- _Alıştırmanın amacı_
Aşağıdaki barış yürüyüşü metninde "ÖLÜM YOLU’NDA BARIŞ" ile başlayıp "Aylardan ise Temmuz." ile biten bölümü kelimesi kelimesine aktarın.

- _Metinden alıntı_
Besim Güçtenkorkmaz

Besim Güçtenkorkmaz

ÖLÜM YOLU’NDA BARIŞ YÜRÜYÜŞÜ

23.07.2021

Katliam unutulmasın diye, ölümden kaçanların yürüdüğü 105 kilometrelik yol, onların anısına her sene artan bir kalabalık tarafından 8-11 Temmuz tarihlerinde yürünüyor. Bu ruhani yürüyüşün adı “Marş Mira”. Yani ölümün kol gezdiği yoldaki “Barış yürüyüşü”. Küresel salgın nedeniyle bu sene de sembolik bir yürüyüş yapıldı.

Bundan tam 25 sene önceydi. Aylardan ise Temmuz.
Srebranitsa kasabasında yaşayanları korku almıştı. Yugoslavya’da iç savaş çıkmış, her yeri kendilerinin zanneden Sırplar, Boşnak şehirlerine saldırmaya başlamışlardı. Avrupa’nın göbeğinde, korku dolu bekleyiş vardı.

- _Gösterilen kayıtlar_

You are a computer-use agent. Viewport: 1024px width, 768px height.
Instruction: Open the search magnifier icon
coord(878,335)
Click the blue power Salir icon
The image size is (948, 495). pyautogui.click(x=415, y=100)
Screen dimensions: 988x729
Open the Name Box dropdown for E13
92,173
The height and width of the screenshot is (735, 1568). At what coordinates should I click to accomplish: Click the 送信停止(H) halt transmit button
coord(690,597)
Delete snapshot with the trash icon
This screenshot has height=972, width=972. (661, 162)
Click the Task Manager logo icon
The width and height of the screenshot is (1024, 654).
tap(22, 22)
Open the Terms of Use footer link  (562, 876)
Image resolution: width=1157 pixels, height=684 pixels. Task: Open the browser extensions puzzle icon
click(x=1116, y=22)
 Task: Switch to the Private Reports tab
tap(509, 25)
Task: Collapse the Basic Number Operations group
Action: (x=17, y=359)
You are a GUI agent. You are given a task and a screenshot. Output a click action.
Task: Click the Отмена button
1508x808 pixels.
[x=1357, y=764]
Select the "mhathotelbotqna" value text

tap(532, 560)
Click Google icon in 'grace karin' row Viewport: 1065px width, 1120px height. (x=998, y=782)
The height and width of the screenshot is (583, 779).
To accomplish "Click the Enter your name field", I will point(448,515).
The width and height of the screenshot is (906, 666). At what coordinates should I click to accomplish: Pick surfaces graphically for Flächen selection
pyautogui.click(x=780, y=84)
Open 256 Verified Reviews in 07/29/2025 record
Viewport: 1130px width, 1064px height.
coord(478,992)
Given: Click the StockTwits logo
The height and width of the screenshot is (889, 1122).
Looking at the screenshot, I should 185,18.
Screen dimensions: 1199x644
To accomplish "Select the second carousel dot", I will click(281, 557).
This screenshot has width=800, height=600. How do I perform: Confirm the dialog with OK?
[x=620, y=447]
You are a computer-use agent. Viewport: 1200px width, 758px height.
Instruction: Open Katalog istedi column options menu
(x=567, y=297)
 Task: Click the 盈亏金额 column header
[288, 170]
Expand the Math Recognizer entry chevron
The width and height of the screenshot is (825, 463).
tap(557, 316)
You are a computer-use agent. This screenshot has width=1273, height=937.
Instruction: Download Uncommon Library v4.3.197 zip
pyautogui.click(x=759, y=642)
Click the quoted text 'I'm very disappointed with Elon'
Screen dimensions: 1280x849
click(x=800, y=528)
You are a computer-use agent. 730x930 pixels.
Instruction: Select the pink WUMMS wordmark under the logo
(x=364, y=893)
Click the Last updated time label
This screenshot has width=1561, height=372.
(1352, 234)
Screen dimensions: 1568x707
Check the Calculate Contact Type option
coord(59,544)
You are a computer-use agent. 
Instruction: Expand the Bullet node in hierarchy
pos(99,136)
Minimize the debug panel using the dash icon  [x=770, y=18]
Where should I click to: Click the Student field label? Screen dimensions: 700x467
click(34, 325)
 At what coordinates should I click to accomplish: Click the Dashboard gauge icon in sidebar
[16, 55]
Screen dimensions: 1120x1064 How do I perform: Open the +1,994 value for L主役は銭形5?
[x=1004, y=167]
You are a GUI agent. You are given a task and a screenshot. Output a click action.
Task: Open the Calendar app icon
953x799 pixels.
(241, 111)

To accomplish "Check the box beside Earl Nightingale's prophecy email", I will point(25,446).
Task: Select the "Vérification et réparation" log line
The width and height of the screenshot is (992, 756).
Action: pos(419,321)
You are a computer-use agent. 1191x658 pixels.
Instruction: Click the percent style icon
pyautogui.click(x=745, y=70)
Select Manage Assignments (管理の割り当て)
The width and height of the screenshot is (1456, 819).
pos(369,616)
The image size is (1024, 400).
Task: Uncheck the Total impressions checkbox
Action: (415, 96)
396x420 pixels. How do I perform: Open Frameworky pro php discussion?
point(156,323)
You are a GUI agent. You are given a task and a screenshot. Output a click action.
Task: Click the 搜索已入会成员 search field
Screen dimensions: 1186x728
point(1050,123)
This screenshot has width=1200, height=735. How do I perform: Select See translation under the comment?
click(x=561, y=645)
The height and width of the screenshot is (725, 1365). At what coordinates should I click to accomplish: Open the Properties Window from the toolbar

- _Tamamlanan görev_
ÖLÜM YOLU’NDA BARIŞ YÜRÜYÜŞÜ

23.07.2021

Katliam unutulmasın diye, ölümden kaçanların yürüdüğü 105 kilometrelik yol, onların anısına her sene artan bir kalabalık tarafından 8-11 Temmuz tarihlerinde yürünüyor. Bu ruhani yürüyüşün adı “Marş Mira”. Yani ölümün kol gezdiği yoldaki “Barış yürüyüşü”. Küresel salgın nedeniyle bu sene de sembolik bir yürüyüş yapıldı.

Bundan tam 25 sene önceydi. Aylardan ise Temmuz.